From my time in the Agency world, I recall that one’s initial response to defeat was often to cry foul, to blame failure on the foolishness of the Clients, the perversity of the process. Personally I would immediately seek comedy in defeat. I found it had a short-term restorative effect.

The first question after an intensive six-week pitch for a luxury brand came from the laconic representative of China, the most important growth market: ‘Where is the luxury in this?’ We knew immediately the game was up…

'To the Memory of Brave Men' by Allan Stewart

In time we commission reviews, post mortems and ‘wash-ups.’ We ask for Client feedback. We pose the difficult questions. We scrutinise procedures and personnel.

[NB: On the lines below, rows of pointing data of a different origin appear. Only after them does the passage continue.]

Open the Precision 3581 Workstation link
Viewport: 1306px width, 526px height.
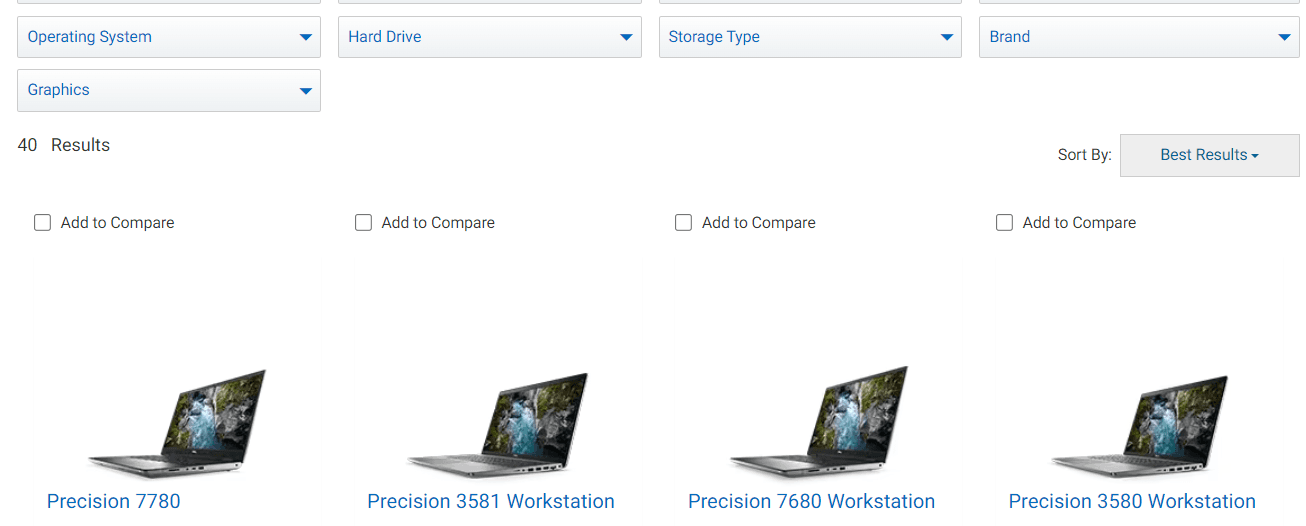(x=491, y=501)
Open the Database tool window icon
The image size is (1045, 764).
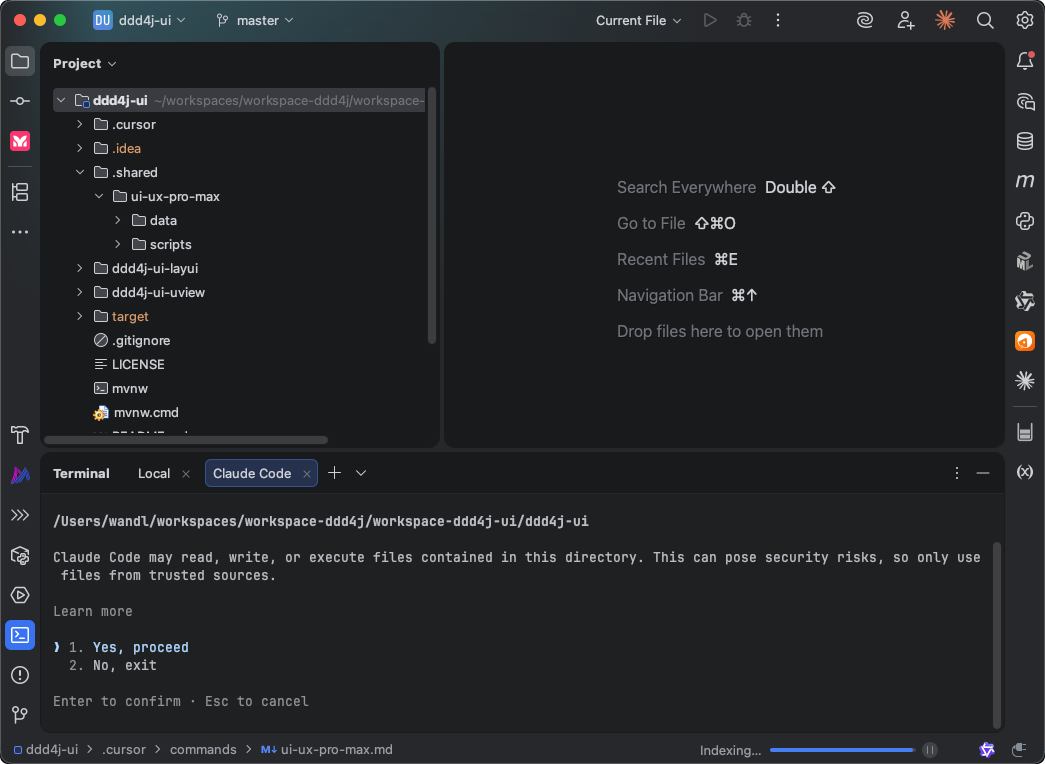[x=1024, y=141]
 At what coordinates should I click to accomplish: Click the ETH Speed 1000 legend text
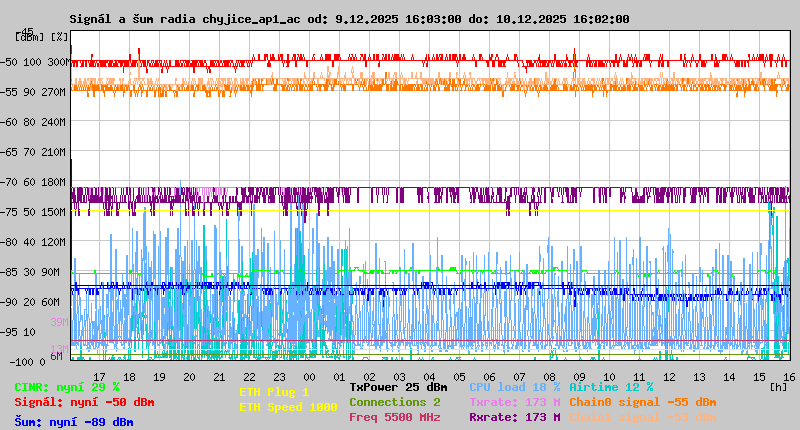[288, 407]
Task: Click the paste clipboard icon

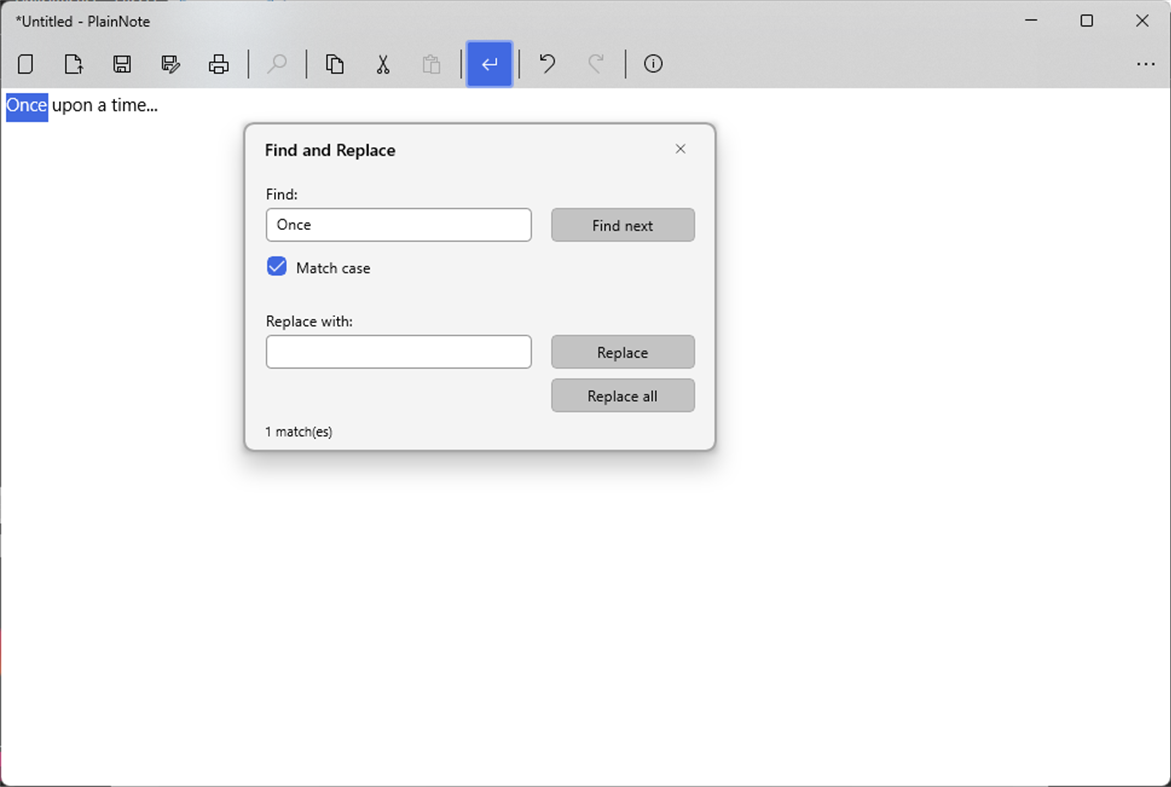Action: click(x=431, y=63)
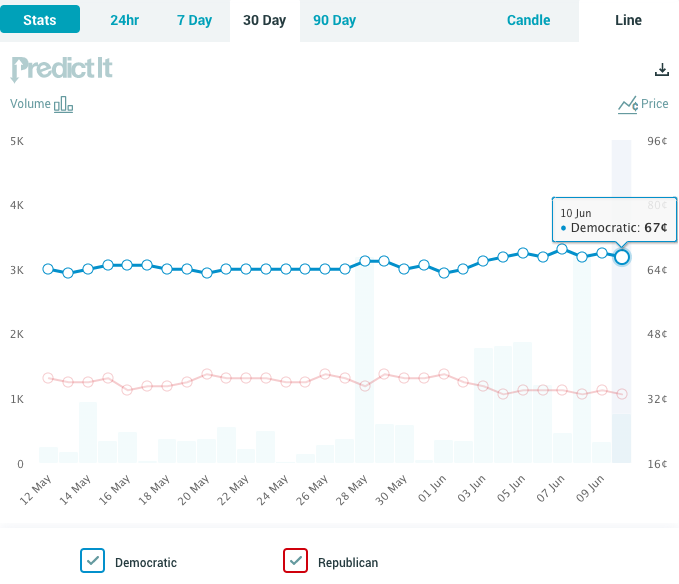Click the first Republican data point on 12 May
Viewport: 679px width, 584px height.
coord(48,378)
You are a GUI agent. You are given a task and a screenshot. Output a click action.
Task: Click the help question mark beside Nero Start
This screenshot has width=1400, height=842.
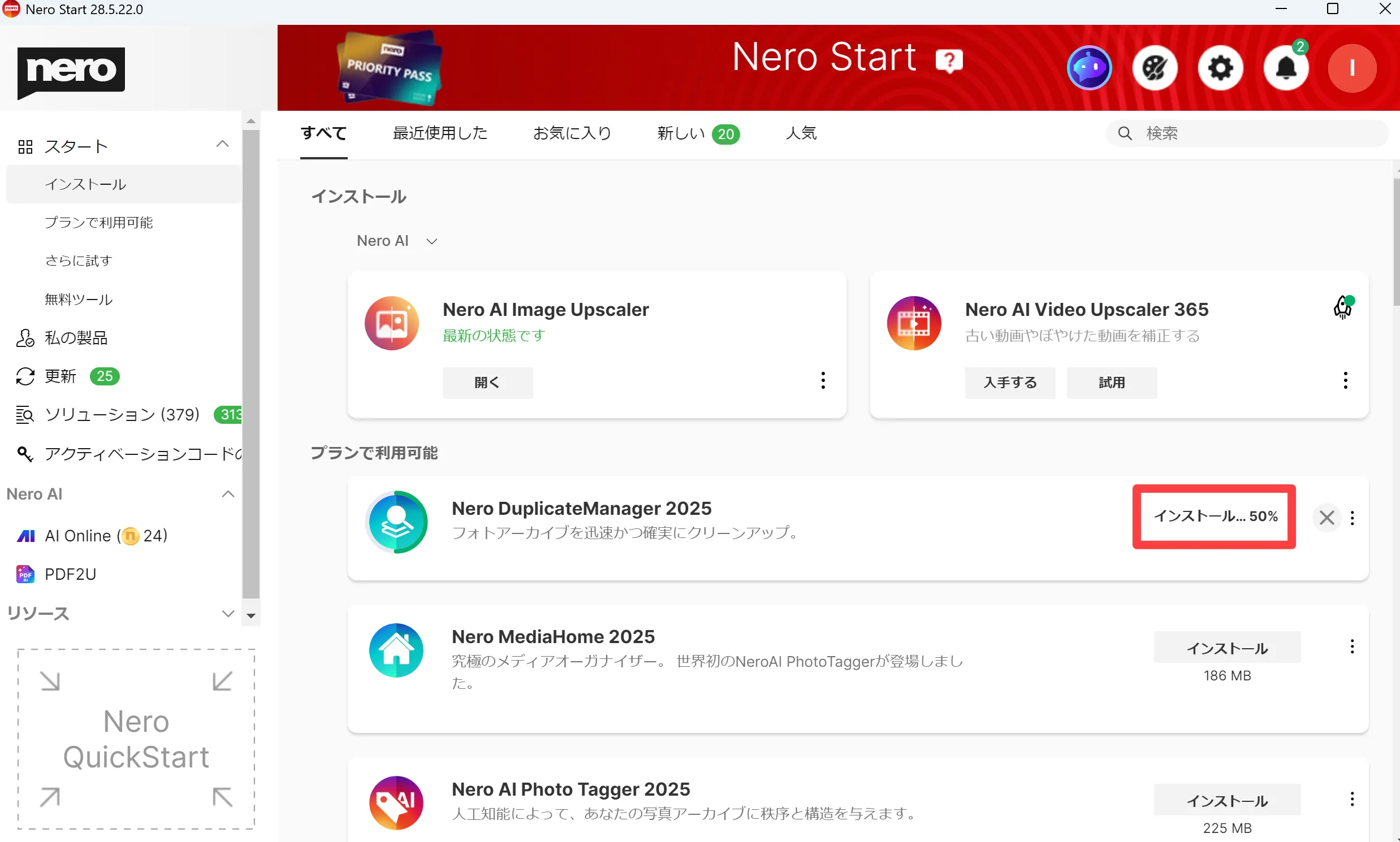point(949,60)
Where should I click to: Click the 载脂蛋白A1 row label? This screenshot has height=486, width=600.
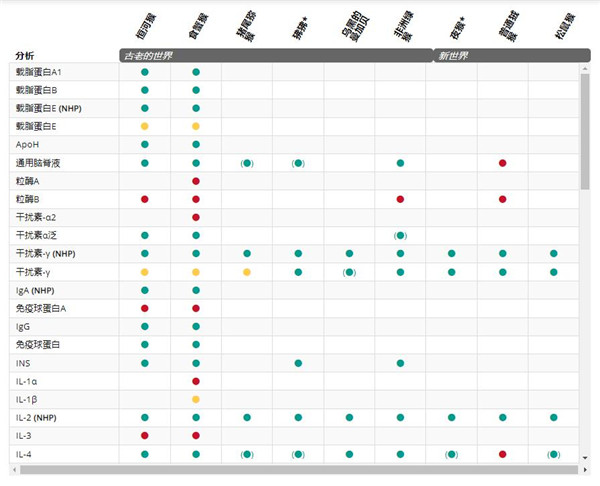[38, 73]
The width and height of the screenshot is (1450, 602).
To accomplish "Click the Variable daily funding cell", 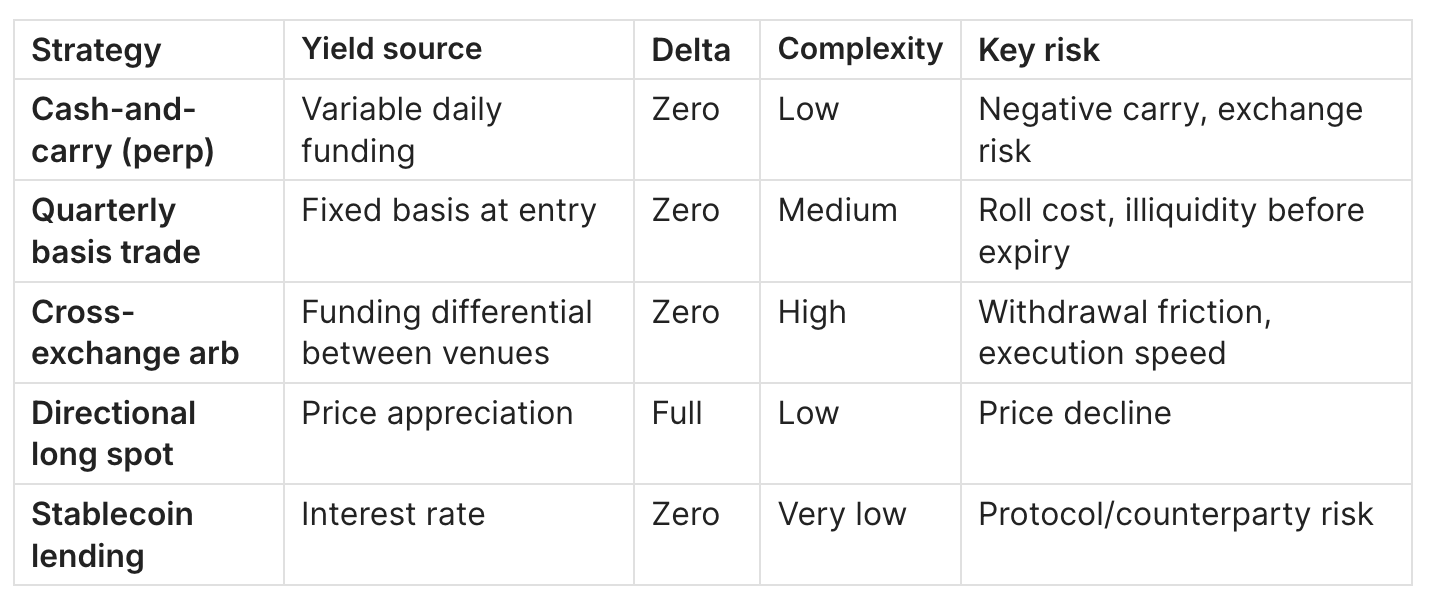I will (x=401, y=130).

However, excessive self-reflection can be counterproductive. We find ourselves seeking scapegoats, ‘reaching for the blame gun.’ So the audits and introspection start to damage morale. I well recall being reprimanded by a younger colleague who felt that the Agency leadership’s painful honesty was undermining collective confidence. And we thought we were being fashionably transparent.

My former boss, Sir John Hegarty, didn’t subscribe at all to the conventional view of defeat.

‘Many people talk about failures as opportunities to learn. Saying this seems to make people feel wise and worldly. Well I say bollocks to failure. Don’t dwell on it. Move on. Forget it.’

Sir John Hegarty, BBH, Hegarty on Creativity

John’s contention resonates well with creative people. They have to insulate themselves against damaging negativity; they must look forward to opportunity, not back at disappointment. Maybe we could all benefit from a little indifference to defeat.

In my opinion we are generally too emotional in the immediate aftermath of failure and too rational when the dust has settled.

I wonder, should we adopt some of the Victorians’ myth making? Perhaps, rather than embarking on earnest self-examination, we ought to seek the emotion in error, find heroism in loss, defiance in disaster. We should use missed opportunities as a means of reinforcing belief, commitment and values. Setbacks don’t just illuminate the way forward; they galvanize the collective spirit.

And I’d still maintain that, just occasionally, it helps to laugh in the face of failure.

‘If at first you don’t succeed, try try again. Then quit. There’s no use being a damn fool about it.’